#### About this exercise
From the line with "Cursos Formación del Profesorado (272, 2459)" through the line with "UNIDAD DIDÁCTICA 2.", inclusive, return each line of the data below exactly and leave the rest out.

#### Stored items
---*---

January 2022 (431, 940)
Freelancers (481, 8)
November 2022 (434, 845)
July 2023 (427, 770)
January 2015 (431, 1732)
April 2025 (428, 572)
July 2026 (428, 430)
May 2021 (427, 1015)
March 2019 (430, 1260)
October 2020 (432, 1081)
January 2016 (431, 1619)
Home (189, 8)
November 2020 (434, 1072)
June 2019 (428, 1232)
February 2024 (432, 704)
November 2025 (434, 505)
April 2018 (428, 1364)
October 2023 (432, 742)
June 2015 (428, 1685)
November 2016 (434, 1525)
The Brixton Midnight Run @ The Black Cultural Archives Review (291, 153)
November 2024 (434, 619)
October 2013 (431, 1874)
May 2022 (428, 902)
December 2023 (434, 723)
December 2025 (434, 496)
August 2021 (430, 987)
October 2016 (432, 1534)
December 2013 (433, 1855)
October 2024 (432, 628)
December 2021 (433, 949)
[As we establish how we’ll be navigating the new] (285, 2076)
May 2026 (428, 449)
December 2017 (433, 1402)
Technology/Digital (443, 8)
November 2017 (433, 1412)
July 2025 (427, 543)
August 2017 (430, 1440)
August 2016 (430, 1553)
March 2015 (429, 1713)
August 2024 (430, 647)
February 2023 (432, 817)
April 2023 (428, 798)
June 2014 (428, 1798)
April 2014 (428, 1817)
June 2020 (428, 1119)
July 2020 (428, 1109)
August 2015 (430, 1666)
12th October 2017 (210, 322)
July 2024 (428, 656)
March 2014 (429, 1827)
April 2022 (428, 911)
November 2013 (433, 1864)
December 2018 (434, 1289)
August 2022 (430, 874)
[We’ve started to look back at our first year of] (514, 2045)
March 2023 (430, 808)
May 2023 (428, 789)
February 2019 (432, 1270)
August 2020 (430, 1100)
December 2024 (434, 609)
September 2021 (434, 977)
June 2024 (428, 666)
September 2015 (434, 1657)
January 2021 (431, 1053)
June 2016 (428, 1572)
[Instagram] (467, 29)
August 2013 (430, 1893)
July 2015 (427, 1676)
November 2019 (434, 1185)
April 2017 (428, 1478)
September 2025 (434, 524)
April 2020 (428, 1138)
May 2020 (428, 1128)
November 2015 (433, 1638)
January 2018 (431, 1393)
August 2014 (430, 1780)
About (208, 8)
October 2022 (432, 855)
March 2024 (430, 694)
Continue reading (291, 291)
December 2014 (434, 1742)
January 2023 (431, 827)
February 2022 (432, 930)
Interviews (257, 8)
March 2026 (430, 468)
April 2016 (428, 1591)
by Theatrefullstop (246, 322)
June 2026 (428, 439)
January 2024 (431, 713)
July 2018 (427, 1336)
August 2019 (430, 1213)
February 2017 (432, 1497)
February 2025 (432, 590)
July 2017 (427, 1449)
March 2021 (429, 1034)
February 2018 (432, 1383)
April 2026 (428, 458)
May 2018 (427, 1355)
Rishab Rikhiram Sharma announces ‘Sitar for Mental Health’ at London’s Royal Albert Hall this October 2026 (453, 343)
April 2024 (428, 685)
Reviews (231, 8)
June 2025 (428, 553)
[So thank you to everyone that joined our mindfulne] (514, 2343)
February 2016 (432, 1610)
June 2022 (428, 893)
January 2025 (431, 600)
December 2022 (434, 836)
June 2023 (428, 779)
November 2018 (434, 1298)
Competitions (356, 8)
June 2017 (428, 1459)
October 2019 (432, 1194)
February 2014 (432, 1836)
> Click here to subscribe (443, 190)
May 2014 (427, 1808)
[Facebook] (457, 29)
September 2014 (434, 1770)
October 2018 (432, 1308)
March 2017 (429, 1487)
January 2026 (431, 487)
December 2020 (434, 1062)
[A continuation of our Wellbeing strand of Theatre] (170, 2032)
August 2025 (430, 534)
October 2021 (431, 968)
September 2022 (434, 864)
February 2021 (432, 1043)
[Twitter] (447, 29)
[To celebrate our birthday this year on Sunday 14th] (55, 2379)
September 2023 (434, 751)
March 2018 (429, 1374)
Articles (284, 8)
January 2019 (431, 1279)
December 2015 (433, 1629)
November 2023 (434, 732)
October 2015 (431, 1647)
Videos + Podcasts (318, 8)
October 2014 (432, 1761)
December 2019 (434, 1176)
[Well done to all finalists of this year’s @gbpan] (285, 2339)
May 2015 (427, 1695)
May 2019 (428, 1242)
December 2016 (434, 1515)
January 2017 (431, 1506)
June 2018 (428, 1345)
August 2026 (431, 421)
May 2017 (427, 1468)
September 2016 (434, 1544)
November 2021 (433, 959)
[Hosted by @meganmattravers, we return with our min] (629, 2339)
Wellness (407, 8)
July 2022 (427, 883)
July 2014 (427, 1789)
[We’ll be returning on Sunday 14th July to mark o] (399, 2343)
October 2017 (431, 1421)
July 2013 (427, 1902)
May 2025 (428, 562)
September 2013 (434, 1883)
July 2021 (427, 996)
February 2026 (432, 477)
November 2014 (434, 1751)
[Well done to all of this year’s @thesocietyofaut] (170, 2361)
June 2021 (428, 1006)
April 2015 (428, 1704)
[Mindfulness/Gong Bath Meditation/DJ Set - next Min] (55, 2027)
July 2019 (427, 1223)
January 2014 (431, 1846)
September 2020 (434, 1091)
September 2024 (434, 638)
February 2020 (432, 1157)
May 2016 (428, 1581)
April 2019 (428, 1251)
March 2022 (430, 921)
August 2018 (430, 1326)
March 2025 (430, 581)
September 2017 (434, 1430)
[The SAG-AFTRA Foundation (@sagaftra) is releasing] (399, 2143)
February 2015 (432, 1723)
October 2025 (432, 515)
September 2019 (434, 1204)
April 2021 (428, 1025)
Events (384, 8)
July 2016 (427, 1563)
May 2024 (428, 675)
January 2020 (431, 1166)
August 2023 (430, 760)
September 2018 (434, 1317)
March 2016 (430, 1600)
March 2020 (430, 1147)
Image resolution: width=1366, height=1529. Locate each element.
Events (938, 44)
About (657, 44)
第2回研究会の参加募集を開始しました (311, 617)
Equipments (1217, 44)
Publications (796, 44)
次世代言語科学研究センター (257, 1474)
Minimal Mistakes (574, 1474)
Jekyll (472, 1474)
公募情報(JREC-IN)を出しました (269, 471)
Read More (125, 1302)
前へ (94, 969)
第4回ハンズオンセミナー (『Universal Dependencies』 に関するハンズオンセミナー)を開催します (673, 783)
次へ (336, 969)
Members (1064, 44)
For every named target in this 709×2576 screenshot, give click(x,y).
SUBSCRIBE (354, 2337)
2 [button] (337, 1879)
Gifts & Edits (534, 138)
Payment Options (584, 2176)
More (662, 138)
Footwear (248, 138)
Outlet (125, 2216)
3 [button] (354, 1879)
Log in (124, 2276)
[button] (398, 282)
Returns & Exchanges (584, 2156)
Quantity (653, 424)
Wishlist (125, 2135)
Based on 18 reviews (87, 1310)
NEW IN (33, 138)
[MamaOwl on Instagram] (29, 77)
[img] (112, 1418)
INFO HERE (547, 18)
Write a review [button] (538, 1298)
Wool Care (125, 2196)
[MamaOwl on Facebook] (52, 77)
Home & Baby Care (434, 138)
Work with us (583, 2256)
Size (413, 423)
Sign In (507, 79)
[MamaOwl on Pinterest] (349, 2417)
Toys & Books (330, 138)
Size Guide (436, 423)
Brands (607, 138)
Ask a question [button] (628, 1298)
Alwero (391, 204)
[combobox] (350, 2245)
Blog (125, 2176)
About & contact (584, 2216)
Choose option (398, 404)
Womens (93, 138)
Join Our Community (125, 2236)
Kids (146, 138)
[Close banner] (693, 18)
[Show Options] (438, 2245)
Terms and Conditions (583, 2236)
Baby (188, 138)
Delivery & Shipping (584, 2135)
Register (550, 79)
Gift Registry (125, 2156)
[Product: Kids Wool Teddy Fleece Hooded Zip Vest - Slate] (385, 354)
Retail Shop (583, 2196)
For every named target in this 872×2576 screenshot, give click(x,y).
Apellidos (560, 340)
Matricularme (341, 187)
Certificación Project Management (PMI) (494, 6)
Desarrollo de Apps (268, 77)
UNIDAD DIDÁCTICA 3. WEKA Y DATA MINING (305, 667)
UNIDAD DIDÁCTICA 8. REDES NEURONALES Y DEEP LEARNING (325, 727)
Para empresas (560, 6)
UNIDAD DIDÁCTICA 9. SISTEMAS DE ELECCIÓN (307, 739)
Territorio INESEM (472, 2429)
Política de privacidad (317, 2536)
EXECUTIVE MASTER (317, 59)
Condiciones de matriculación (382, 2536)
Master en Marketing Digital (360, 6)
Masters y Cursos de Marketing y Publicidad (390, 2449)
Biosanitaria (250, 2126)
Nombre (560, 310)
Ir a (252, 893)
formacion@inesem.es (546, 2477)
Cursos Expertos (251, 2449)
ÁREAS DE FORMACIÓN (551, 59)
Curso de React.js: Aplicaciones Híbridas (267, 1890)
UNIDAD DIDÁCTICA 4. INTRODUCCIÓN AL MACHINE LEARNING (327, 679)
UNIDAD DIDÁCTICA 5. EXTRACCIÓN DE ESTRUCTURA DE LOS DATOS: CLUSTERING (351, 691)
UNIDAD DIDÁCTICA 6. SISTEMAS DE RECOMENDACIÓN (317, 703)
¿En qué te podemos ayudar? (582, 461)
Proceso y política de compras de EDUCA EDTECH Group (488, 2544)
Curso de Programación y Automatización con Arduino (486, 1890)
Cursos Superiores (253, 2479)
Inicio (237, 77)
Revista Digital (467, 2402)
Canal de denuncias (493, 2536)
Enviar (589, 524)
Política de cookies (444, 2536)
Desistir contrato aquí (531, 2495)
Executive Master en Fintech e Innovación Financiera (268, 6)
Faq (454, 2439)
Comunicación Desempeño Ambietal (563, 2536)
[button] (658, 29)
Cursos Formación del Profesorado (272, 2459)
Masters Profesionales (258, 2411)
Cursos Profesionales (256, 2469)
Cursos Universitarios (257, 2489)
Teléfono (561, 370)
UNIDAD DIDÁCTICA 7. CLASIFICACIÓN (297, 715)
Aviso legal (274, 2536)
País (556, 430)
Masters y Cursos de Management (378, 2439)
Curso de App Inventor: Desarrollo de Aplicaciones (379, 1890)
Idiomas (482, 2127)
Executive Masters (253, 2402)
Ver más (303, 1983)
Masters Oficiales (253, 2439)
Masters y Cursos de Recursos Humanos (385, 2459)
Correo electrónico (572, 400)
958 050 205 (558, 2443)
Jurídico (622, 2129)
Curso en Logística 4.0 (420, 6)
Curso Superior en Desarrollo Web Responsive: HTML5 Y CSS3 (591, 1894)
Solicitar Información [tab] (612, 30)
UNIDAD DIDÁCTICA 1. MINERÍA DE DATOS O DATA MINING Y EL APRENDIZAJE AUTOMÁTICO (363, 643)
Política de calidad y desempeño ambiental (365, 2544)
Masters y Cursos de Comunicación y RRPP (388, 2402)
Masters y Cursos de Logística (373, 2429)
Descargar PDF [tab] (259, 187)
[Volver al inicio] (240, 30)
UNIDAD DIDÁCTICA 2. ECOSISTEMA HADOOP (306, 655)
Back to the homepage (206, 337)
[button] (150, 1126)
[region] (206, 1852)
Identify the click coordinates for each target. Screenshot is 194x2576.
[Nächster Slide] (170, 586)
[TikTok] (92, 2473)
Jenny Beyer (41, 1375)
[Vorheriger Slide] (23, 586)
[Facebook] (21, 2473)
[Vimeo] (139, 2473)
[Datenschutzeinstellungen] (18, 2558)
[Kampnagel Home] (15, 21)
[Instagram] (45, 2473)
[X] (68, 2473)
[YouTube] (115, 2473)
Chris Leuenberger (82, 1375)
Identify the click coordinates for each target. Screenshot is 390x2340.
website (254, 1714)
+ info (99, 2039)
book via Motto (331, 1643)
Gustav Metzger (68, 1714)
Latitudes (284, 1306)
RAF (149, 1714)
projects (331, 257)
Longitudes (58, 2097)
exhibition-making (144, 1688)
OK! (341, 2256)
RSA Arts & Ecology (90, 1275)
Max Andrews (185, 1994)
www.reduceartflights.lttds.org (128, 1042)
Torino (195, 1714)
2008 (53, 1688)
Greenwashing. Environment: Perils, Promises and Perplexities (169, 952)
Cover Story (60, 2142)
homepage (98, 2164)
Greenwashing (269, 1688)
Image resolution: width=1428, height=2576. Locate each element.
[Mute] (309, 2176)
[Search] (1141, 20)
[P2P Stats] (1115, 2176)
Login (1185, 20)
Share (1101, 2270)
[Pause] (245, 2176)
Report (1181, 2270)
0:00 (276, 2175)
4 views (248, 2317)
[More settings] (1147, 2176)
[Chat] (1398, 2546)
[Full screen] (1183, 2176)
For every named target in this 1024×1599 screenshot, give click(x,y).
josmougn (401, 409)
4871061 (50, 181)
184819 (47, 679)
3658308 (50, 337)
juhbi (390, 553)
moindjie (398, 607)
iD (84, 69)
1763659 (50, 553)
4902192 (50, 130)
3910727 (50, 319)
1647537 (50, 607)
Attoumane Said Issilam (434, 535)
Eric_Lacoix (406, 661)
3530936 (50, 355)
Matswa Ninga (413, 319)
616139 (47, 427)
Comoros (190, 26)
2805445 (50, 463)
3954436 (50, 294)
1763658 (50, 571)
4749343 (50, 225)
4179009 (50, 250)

---*---

#### Output
Cursos Formación del Profesorado (272, 2459)
Masters Profesionales (258, 2411)
Cursos Profesionales (256, 2469)
Cursos Universitarios (257, 2489)
Teléfono (561, 370)
UNIDAD DIDÁCTICA 7. CLASIFICACIÓN (297, 715)
Aviso legal (274, 2536)
País (556, 430)
Masters y Cursos de Management (378, 2439)
Curso de App Inventor: Desarrollo de Aplicaciones (379, 1890)
Idiomas (482, 2127)
Executive Masters (253, 2402)
Ver más (303, 1983)
Masters Oficiales (253, 2439)
Masters y Cursos de Recursos Humanos (385, 2459)
Correo electrónico (572, 400)
958 050 205 (558, 2443)
Jurídico (622, 2129)
Curso en Logística 4.0 (420, 6)
Curso Superior en Desarrollo Web Responsive: HTML5 Y CSS3 (591, 1894)
Solicitar Información [tab] (612, 30)
UNIDAD DIDÁCTICA 1. MINERÍA DE DATOS O DATA MINING Y EL APRENDIZAJE AUTOMÁTICO (363, 643)
Política de calidad y desempeño ambiental (365, 2544)
Masters y Cursos de Comunicación y RRPP (388, 2402)
Masters y Cursos de Logística (373, 2429)
Descargar PDF [tab] (259, 187)
[Volver al inicio] (240, 30)
UNIDAD DIDÁCTICA 2. ECOSISTEMA HADOOP (306, 655)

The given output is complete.